"Einfacher leben" Wer hat es durchgezogen?

    • (1) 22.11.12 - 15:50

      Guten Tag,

      Zum Hintergrund ganz kurz: Ich sehe monatlich, wo unser Geld hinfließt, und obwohl ich der Meinung bin, NICHT unkontrolliert zu konsumieren, erschrecke ich mich ab und an über die bewegten Summen. Und dann frage ich mich, wie wir es früher gemacht haben, auch mit Kind, auch mit Haus, aber eben mit viel weniger Kohle. Und ob all diese Sachen, die man kauft, nicht einfach furchtbar überflüssig sind.

      Viele Menschen reden davon, dass sie ihren Konsum reduzieren möchten, weniger kaufen wollen, sich wirklich auf Dinge besinnen möchten, die man tatsächlich braucht statt den Verlockungen und Manipulationen der Werbung/Umfeld/Erziehung/etc. nachzugeben.

      Doch wer hat es tatsächlich gemacht? Und hat es die erwartete Veränderung mit sich gebracht? Ist es gar besser als erhofft geworden? Was waren WIRKLICHE (subjektiv betrachtet natürlich, jeder empfindet es ja anders) Einschränkungen? Wie sahen konkret die Maßnahmen aus?

      Was habt Ihr mit dem eingespartem Geld gemacht? Evt. gespendet? Gespart? Verschenkt (ja, auch das soll es geben!)

      Hat es jemand nach dem "erfolgreichen Versuch" trotzdem wieder rückgängig gemacht, also dem -meist ja recht sinnfreien- Kosum wieder gefrönt? Vielleicht weil man keinen Bock mehr auf Verzicht hatte? Oder sich belohnen wollte?

      Ich brauche mal ein paar Ansichten.....

      Danke!
      LG
      Steffi

      • Hallo,

        bei mir war es so, dass ich im Studium wirklich total "arm" war. Ich musste mein Studium selbst finanzieren und habe mir im Grundstudium noch ein Polster angespart, im Hauptstudium habe ich nur so viel gearbeitet, wie ich wirklich brauchte.

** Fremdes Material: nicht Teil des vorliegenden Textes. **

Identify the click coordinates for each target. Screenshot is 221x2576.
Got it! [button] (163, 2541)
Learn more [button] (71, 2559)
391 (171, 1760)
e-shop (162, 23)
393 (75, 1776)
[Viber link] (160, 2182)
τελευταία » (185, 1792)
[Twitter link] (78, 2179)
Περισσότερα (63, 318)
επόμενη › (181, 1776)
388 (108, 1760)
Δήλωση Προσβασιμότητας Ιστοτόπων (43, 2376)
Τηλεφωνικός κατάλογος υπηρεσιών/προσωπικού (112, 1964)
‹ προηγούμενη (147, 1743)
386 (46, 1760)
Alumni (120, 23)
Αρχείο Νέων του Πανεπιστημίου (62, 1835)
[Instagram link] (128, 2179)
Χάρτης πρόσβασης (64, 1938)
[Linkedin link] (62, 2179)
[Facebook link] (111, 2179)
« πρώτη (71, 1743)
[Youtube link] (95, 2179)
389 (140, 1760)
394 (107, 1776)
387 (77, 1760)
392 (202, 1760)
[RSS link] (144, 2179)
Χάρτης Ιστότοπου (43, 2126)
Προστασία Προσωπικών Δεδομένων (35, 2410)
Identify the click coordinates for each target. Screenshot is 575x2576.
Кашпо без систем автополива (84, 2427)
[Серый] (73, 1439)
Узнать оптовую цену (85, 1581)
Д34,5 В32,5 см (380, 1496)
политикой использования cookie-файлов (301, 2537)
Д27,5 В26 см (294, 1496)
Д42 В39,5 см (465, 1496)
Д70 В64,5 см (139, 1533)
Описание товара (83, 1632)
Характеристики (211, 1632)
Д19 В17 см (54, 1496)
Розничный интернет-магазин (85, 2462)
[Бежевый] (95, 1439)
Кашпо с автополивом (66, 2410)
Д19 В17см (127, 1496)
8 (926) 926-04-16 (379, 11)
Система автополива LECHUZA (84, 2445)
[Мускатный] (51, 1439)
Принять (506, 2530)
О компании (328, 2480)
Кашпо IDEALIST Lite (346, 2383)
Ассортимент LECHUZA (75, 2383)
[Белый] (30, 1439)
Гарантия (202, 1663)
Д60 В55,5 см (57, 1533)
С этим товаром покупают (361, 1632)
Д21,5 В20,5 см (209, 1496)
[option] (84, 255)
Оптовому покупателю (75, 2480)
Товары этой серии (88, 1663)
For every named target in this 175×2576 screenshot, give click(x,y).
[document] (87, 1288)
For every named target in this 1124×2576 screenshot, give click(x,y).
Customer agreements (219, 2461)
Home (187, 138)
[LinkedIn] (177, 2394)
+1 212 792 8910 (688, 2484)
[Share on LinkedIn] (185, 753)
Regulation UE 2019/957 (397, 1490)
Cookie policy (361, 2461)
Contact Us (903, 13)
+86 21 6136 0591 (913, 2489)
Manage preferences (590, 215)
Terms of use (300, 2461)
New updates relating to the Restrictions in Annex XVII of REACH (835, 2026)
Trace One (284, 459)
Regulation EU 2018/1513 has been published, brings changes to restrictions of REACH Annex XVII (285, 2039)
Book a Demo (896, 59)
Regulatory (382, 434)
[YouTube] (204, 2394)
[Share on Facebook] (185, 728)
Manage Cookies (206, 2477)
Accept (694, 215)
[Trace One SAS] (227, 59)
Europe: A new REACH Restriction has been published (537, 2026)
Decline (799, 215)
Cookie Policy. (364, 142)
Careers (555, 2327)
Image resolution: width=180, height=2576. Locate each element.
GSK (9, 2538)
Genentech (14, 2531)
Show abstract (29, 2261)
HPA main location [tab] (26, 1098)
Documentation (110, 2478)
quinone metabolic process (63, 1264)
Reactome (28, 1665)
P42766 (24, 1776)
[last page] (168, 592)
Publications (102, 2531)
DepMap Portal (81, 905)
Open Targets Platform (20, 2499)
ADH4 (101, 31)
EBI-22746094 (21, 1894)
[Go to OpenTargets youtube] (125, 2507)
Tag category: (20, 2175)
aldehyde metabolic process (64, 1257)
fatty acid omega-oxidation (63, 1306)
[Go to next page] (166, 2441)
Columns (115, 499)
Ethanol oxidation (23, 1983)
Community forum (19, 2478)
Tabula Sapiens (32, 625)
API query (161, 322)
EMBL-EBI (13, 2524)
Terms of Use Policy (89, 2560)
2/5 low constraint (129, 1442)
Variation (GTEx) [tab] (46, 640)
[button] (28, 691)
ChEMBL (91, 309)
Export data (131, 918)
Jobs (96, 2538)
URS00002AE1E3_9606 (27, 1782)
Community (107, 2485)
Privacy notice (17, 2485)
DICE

Das führte dazu, dass wir von meinem ersten Gehalt drei Monate gelebt haben. #schein

        Ganz so bescheiden leben wir nicht mehr, aber ich habe vor drei Jahren meine 100% Stelle auf 70% reduziert, da mussten wir etwas einsparen. Mein Mann arbeitet nur auf 400€ Basis, dafür aber recht viele Stunden :-[, aber das ist ein anderes Thema.

        Für mich ist Shopping eine Notwendigkeit, kein Hobby und das hat sich irgendwie auf die Kinder übertragen. Wir haben relativ wenige Dinge (bis auf Brettspiele, die wir sehr gerne spielen), ich habe nur ein uralt Handy und wir haben noch einen Röhrenfernseher (und das noch nicht so lange). Ich lebe damit wirklich sehr gut.

        Wir kaufen auch viele Sachen gebraucht (z.B. unser Ehebett, viel Kinderkleidung, etc. etc.).

        Es gibt so einige Sachen, an denen ich nicht sparen würde (Autositze, Musikunterricht für die Kinder, ....). Wenn mein Gehalt so wäre, dass ich da nachdenken müsste, dann würde ich wieder aufstocken.

        GLG
        Miss Mary

        • Danke für Deine Antwort, aber ich glaube ich muss mich nochmal besser ausdrücken;-):

          Ich meine Haushalte, die keine finanziellen Schwierigkeiten haben bzw. nicht aufgrund solcher ihren Konsum einschränken. Sondern die es wirklich nur machen, weil es ihre freie Entscheidung ist, nicht ein von außen zugeführter "Zwang", zum Beispiel Elternzeit, Jobverlust, Krankheit und andere Dinge.

          • Ja, das trifft schon zu. Ich habe nach dem Studium 100% gearbeitet und wirklich gut verdient. Nun arbeite ich, ganz freiwillig (und mein Chef mag es eigentlich nicht), 70% und fühle mich viel besser dabei.

      "Viele Menschen reden davon, dass sie ihren Konsum reduzieren möchten, weniger kaufen wollen, sich wirklich auf Dinge besinnen möchten, die man tatsächlich braucht statt den Verlockungen und Manipulationen der Werbung/Umfeld/Erziehung/etc. nachzugeben."

      Ich habe von KEINEM in meinem Umfeld - ob Familien, Studenten, alleinstehende Arbeitnehmende, Auszubildende, Geschäftsführe, o.a. - je auch nur einmal gehört, dass sie ihren "Konsum reduzieren" möchte.

      Ist ja keine Wissenschaft, entweder man macht's oder nicht.

      Die, die darüber reden sind imho eher Leute, denen es darum geht, dass andere Wissen, dass sie jetzt nicht mehr so viel konsumieren aus umweltrelevanten, psychologischen, spirituellen, spendenabhängigen, "anderes-vermeintliche-Gutmenschen-Motiv"Antrieb.

      Das man eben diszipliniert ist und "verzichtet". Für die, die ihren Konsum verringern - wenn sie ihn nicht schon ihr Leben in dem Masse gelebt haben, dein Phänomen ist doch eher modern - ist dies nämlich schlussendlich kein Respekt, weil sie sich daran gewöhnen und nichts vermissen. Wem das nicht gelingt, hat sich von Anfang was vorgemacht.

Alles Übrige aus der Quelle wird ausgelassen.